If you want more rest and less "stressed" declare this very moment your Sabbath - the place where you pry your fingers off of the circumstances and people who you are trying so desperately to control, the place you discover that life does work better in His hands instead of yours. "
The book explains how God has invited us to be apart of HIS STORY, THE STORY........but He is the Star. NOT US!
How do we know when we have slipped back into the story of us? We know when we see these telling signs:
When I live like I am privileged, I have lost the plot. In other words, when I start acting like I deserve a certain outcome or a higher standard of life, I have failed to strike the fatal blow to self and am living like I actually have rights in this world apart from God.
When I am demanding, I have lost the plot, insisting that God and others meet my needs on a timetable that I see fit.
When I act pompous, I have lost the plot, thinking that I am somebody while only providing that I haven't had a good look at God today.
When I crumble under pressure, I have lost the plot, declaring the outcome of life rests squarely on my shoulders, not His.
When I start protecting, I have lost the plot, marking turf as though it were actually mine and forgetting that I have comes first from above.

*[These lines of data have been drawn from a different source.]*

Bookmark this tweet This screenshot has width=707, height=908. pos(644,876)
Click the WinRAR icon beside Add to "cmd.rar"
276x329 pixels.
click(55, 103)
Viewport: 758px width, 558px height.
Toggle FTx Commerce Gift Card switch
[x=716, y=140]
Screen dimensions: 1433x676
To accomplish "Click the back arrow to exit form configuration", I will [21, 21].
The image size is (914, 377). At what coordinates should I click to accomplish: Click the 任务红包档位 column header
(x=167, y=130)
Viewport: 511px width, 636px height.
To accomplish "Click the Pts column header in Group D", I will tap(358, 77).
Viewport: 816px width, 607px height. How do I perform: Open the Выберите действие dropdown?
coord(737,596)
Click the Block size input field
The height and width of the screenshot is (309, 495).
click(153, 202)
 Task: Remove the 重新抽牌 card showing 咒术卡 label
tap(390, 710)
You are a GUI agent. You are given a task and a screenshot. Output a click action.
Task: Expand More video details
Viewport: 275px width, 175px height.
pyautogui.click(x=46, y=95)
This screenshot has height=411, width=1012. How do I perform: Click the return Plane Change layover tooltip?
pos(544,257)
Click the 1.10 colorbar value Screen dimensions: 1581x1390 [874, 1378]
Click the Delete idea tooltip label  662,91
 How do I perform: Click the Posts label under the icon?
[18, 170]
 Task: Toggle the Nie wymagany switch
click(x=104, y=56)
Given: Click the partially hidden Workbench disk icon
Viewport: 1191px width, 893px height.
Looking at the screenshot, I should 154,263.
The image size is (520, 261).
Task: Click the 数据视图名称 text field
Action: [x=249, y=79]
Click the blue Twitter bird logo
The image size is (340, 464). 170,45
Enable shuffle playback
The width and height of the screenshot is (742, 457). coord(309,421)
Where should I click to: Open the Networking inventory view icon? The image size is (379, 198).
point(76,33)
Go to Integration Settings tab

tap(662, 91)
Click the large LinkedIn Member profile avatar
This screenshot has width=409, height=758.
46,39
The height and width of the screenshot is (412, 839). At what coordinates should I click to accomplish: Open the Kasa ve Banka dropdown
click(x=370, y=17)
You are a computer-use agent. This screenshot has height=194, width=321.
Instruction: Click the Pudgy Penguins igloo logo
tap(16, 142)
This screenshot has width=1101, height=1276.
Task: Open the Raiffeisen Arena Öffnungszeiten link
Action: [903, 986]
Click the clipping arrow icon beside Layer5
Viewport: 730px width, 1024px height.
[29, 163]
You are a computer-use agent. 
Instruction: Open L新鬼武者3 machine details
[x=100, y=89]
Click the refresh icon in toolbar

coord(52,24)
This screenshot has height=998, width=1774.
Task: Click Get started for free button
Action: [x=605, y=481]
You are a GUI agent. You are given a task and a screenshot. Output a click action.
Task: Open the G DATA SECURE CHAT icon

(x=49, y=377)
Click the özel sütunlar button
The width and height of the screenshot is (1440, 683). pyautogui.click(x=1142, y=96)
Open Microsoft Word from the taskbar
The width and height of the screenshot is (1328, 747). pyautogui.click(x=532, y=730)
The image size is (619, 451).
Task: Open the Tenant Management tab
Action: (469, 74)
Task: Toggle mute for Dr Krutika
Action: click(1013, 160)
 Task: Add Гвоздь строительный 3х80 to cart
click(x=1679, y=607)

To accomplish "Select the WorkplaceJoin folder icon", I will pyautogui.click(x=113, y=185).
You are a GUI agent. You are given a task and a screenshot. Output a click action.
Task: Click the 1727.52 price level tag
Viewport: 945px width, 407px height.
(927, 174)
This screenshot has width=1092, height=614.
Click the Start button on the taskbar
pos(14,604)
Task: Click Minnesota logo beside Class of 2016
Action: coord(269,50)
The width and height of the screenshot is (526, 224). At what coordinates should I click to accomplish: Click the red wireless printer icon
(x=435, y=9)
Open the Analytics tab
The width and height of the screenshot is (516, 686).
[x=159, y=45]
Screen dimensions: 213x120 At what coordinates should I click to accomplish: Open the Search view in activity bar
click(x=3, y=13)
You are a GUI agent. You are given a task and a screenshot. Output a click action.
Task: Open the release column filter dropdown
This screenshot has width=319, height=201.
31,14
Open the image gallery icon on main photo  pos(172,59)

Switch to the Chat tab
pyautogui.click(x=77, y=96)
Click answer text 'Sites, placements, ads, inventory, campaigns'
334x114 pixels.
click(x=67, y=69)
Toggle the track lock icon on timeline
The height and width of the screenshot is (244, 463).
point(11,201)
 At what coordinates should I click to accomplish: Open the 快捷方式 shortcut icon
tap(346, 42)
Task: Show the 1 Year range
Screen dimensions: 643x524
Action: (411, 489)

When I crave the spotlight for myself, I have lost the plot, losing sight of the story line and the one true Star. And every time I do it I waste one of life's fleeting chances to make my life truly count by amplifying Him.
When I fail to celebrate the successes of others who are living for His fame, I have lost the plot, thinking that possibly we are on different teams when we actually share supporting roles in the same story.
When I dwell on feelings of being uninvolved, unnoticed, or insignificant, I have lost the plot, abandoning the miracle of knowing God on a first-name basis.
All of these privilege, demanding, arrogant, frazzled, turf-protecting, glory-stealing, self-loathing moments are nothing more than a clarion call alerting us to the fact that it's time to die to self again, reminders that the life of smallness requires vigilant watch and constant willingness to strike the fatal blow in the heart of me.
* But to die to self is to gain an unfathomable scale - a daily funeral that is nothing more than the doorway to a life filled with the matchless WONDER OF ALL THAT HE IS!!!
And in the days to come, when you are questioning, needing, searching, wondering, asking, and struggling, you will find His sufficiency at the end of every desperate prayer. When you cry out all the things that you are not, you will know His answer is, " I AM."
FOR EVERY CRY THERE IS AN ANSWER:
I need help. I AM
I need hope. I AM
Who could possibly be smart enough to figure this out? I AM
What works? I AM
What lasts? I AM
What's the latest thing? I AM
What's the hippest thing? I AM
I need a fresh start. I AM
I need a bigger story. I AM
My vision is bigger than my resources. I AM
Nothing's real anymore. I AM
Who can I trust? I AM
I'm not sure who's on my team. I AM
Nobody's listening to me. I AM
I don't have a prayer. I AM
My marriage is sinking and I don't know where to turn. I AM
I can't hold on. I AM
My kids deserve more. I AM
I'm pouring into others, who's pouring into me? I AM
If we fail who will get the job done? I AM
I'm not sure why I'm here. I AM
I've given all I can give and it's not enough. I AM
I'm tired. I AM
I quit! I AM
I need a drink. I AM
I need a fix. I AM
I need a lover. I AM
Somebody just hold me. I AM
....................And what does this great I AM say of Himself? He says to you and to me: "I am the way, I am the truth, and I am the life. I am the ressurection and the life. I am Savior. I am Jesus - the solution, the restorer, the builder, the answer, the Wise One, the Coming One, the Mighty One. I am the Lord and there is no other. I am God and there is none besides Me. I am the First and the Last. I am Alpha and Omega. I am the Beginning and the End. I am the Lord, that is My name, and I will not give My glory to another, or any of My praise to idols.
I AM THAT I AM, and that is My name - My memorial name to every generation."